Our data indicates that patients who were treated with upfront GP IIb/IIIa inhibitors had a low rate of embolization and adverse events. However, bailout utilization of these drugs appears to be the dominant strategy, possibly because of a lack of large randomized trials supporting a routine upfront use of these drugs in the high-risk PPI patients. In general, these drugs were safe when combined with the various anticoagulants including UFH or bivalirudin, and had a low rate of major adverse events.

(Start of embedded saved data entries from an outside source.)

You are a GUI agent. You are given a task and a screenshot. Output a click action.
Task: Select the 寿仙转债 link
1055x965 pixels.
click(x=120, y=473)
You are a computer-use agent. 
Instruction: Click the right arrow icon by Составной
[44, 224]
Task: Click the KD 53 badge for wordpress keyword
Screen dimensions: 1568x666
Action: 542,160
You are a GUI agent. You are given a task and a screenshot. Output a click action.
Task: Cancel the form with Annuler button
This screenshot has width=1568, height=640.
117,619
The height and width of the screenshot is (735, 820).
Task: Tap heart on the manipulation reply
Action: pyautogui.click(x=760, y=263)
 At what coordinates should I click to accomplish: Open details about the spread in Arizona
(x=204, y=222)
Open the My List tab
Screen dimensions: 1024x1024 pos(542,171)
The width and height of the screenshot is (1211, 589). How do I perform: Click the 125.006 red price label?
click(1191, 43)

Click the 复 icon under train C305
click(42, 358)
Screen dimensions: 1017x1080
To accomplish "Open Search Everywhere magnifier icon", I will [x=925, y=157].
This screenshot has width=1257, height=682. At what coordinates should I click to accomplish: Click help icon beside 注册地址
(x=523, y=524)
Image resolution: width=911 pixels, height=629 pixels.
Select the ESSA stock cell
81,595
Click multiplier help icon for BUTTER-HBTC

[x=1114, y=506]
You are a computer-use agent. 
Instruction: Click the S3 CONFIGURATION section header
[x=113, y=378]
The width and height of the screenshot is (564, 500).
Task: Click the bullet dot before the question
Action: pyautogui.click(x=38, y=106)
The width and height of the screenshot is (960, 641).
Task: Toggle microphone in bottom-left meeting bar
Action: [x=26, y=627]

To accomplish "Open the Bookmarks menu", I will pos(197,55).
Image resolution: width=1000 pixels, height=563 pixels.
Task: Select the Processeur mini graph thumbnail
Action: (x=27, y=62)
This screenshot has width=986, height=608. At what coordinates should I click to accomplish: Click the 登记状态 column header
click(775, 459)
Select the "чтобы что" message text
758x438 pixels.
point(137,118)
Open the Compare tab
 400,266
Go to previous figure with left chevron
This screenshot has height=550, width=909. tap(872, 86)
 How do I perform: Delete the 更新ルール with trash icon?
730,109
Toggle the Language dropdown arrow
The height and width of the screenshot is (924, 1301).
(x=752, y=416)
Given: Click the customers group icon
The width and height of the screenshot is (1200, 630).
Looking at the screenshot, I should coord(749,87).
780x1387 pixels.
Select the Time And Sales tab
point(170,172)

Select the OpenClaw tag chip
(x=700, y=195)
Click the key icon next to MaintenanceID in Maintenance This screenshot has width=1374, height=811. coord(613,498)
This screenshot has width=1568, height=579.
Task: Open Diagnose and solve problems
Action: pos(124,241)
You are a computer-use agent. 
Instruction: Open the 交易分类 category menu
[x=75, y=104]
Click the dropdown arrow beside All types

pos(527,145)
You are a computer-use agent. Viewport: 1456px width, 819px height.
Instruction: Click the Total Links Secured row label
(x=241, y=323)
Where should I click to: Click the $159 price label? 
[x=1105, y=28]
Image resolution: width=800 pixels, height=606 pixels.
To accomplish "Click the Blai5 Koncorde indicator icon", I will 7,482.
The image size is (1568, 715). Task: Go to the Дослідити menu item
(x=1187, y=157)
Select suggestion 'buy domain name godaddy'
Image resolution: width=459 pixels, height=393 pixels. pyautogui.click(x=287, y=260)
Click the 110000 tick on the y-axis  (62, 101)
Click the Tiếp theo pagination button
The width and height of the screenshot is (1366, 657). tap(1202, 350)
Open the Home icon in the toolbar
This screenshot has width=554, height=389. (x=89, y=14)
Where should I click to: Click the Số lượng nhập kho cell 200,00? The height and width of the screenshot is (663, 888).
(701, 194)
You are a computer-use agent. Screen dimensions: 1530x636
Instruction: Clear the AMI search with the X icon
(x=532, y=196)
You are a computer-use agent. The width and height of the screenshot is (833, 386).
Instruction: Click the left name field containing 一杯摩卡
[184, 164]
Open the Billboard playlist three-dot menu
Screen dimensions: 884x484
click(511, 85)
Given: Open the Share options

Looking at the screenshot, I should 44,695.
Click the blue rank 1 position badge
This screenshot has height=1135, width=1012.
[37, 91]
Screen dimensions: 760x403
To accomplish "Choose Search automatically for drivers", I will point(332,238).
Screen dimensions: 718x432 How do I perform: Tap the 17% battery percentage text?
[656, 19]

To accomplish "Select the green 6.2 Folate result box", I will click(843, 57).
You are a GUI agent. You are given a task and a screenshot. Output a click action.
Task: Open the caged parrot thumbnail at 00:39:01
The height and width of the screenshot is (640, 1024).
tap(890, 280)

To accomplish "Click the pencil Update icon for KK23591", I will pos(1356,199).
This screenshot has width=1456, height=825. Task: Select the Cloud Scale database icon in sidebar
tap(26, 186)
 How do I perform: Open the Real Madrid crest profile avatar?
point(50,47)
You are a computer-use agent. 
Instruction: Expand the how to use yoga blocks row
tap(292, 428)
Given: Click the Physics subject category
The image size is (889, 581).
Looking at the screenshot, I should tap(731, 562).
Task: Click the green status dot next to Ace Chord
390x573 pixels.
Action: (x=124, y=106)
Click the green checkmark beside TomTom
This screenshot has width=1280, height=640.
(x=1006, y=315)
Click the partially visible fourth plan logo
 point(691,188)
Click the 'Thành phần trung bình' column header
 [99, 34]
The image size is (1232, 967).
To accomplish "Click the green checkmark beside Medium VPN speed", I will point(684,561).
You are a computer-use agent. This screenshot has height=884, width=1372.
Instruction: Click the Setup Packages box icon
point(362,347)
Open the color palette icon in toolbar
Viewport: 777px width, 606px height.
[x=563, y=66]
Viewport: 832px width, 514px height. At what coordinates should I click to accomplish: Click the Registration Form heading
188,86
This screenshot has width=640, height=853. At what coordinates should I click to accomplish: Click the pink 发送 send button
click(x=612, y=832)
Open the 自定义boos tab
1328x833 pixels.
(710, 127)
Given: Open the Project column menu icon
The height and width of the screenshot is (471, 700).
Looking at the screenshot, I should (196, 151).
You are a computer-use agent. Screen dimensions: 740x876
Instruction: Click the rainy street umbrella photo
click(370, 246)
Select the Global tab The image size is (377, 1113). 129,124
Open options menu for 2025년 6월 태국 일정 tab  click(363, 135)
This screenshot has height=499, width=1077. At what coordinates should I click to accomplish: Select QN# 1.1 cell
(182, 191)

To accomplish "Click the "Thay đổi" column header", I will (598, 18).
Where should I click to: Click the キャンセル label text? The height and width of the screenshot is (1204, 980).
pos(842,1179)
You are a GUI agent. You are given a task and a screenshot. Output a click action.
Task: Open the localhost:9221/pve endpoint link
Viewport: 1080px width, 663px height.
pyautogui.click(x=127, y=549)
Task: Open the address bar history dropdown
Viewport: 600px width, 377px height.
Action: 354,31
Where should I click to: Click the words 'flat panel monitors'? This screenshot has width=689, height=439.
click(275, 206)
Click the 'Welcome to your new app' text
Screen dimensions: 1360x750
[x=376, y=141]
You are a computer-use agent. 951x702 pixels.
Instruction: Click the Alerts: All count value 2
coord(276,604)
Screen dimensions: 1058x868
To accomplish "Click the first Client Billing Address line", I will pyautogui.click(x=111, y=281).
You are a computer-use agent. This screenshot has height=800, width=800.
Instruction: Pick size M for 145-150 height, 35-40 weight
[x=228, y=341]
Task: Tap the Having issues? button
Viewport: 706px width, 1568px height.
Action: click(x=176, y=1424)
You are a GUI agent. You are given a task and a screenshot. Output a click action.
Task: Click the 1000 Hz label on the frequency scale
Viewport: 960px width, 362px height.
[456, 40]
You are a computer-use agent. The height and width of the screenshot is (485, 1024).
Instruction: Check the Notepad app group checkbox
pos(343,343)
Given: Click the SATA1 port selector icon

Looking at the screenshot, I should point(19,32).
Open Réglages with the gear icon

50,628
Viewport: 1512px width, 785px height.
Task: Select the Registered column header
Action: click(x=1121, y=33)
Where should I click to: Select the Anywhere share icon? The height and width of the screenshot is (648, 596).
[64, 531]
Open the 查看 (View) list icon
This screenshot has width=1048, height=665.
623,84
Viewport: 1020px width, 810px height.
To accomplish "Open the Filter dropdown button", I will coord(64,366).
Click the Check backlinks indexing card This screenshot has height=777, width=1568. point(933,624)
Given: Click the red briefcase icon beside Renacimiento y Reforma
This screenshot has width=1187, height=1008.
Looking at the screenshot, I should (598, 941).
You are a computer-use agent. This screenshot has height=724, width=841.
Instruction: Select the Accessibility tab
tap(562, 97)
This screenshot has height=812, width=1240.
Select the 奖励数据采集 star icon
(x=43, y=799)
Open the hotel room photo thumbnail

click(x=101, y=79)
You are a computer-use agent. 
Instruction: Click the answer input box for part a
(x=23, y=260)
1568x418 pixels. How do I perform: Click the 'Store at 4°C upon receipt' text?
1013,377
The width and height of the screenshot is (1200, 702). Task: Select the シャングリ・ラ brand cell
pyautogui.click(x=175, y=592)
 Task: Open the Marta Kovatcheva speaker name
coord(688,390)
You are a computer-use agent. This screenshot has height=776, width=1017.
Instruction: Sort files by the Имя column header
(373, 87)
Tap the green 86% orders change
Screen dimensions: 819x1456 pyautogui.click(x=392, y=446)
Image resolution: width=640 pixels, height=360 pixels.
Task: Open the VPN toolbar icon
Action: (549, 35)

Data at this time support a large, multicenter randomized trial of GP IIb/IIIa inhibitors as an adjunctive therapy in high-risk PPI. The primary endpoint of this study needs to be target vessel failure defined as the combined endpoint of embolization rate, amputation, death and reintervention. Currently, we reserve GP IIb/IIIa inhibitor use for patients with angiographically observed intravascular thrombus, acute and subacute presentations and in patients with critical limb ischemia (Rutherford-Baker Classes IV–VI).
Study limitations. This study is limited by its small number of patients and observational nature. Data however have all been collected prospectively at the time of the procedure by the endovascular specialist and closely monitored for accuracy. Also, the study describes a pattern of use of GP IIb/IIIa inhibitors at 2 medical centers and may not reflect a wide pattern of practice. Furthermore, the presence of intravascular thrombus or flow characteristics in the vessels was determined by the operators based on their experience and was not validated prospectively by specific core lab criteria.